José Reinaldo Pol García (Pepe Pol). Montefurado, Quiroga. Profesor y escritor.


Hacía el Camino de Santiago y, aquella jornada de densa niebla, al superar el Puerto de El Manzanal, me encontré con otro hombre que no sé si era peregrino o una figura de la Santa Compaña.
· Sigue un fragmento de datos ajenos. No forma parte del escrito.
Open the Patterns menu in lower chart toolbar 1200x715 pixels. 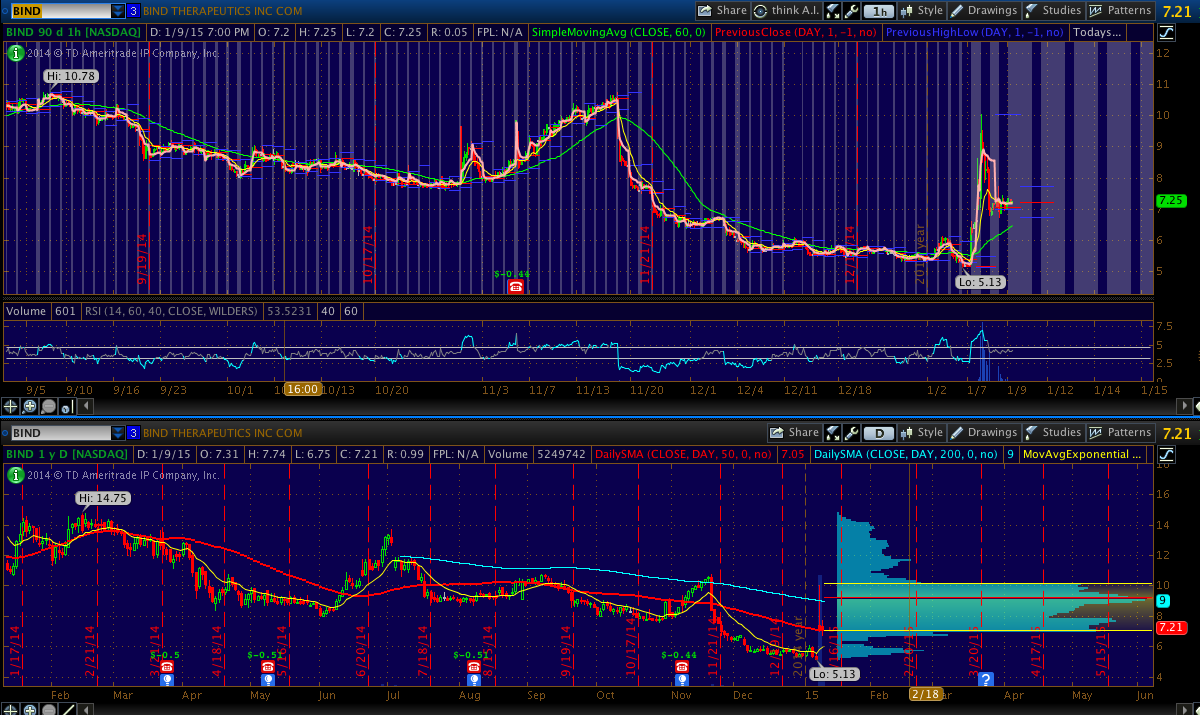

Después de saludarnos, nos sentamos bajo un árbol, aunque dada la hora no precisábamos de su sombra pero una planta siempre debe ser testigo de conversaciones como la que tuvimos.
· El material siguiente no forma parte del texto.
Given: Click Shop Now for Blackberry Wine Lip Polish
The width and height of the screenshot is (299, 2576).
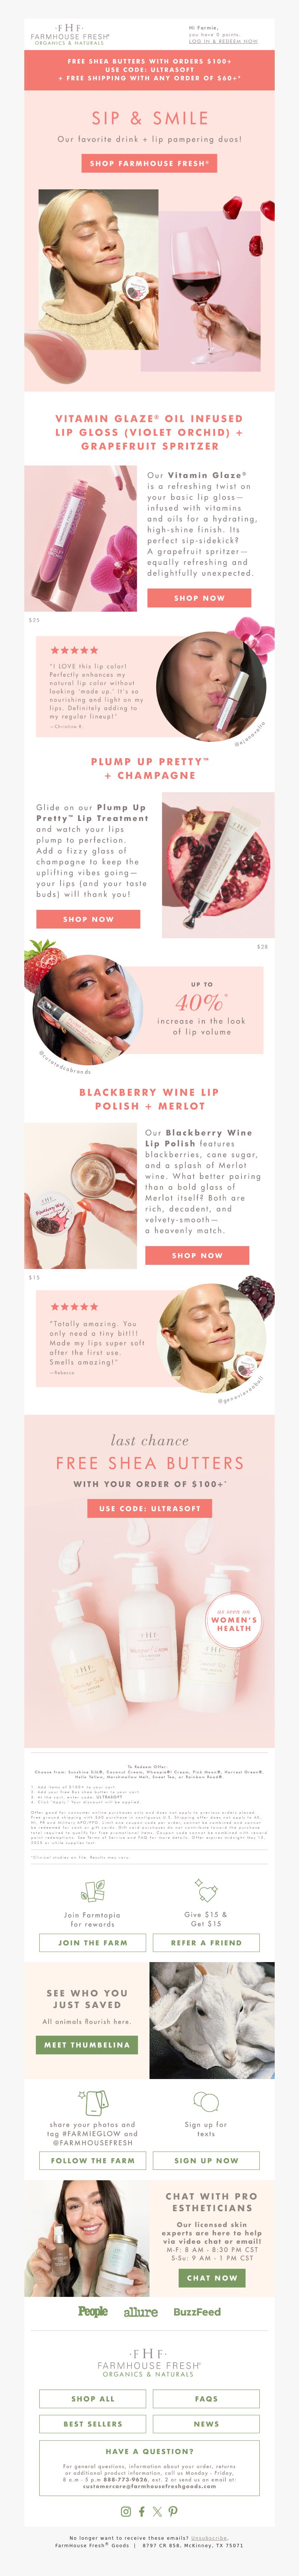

Aquel desconocido esto me contó: «Peregrino, aunque no es Galicia el castillo Alconater ni la Torre de Hércules la de la legendaria Floripes, goza del prodigio de poseer en su puerta un rosal que todavía es mejor que el de Fierabrás…». Antes de que siguiera hablando se detuvo al ver en mi rostro dibujada la sorpresa. No hizo falta que le preguntara y, al abrir mi boca para cuestionarle, continuó: «Ahora mismo está usted -señalando con su dedo hacia las tierras bercianas- llegando junto a ese rosal que a las puertas de Piedrafita extiende sus ramas y sus variadas y grandiosas flores. Este no tiene púas. Si sufre alguna herida de la caminata en llegando aquí se le curará pues El Bierzo es, ni más ni menos, ese rosal bello y grandioso que el Creador hizo brotar a la puerta central de Galicia. Bajo esta planta rosácea Genadio y su Alicorni, siglos ha, eran dichosos. Priscilianos, cátaros y templarios fueron sus jardineros; por eso, amigo, El Bierzo es tierra donde florecen las rosas de las rosas y crece el rosal más bello. Recuerde, no hay ninguno en el mundo que le iguale y Galicia aquí lo tiene».

Desapareció la densa niebla, quedó rota en jirones. Con ella también se hizo invisible el hombre de manto más albo que la misma niebla. Froté mis ojos pero ya no vi a aquel anciano. Proseguí el Camino, pasé por diferentes pueblos bercianos; llegué a Ponferrada, visité su castillo y al ir cruzando uno de los puentes del Sil volví la cara hacia las almenas de aquella fortaleza y… allí , en uno de los merlones, agitando una mano, estaba aquel caballero que gritaba: «Non nobis!». Tuve hambre, pregunté por un sitio y me recomendaron: «Vaya a El Rosal». Entonces repuse: «El Rosal es este Bierzo que tiene todo, y de Galicia es jardín».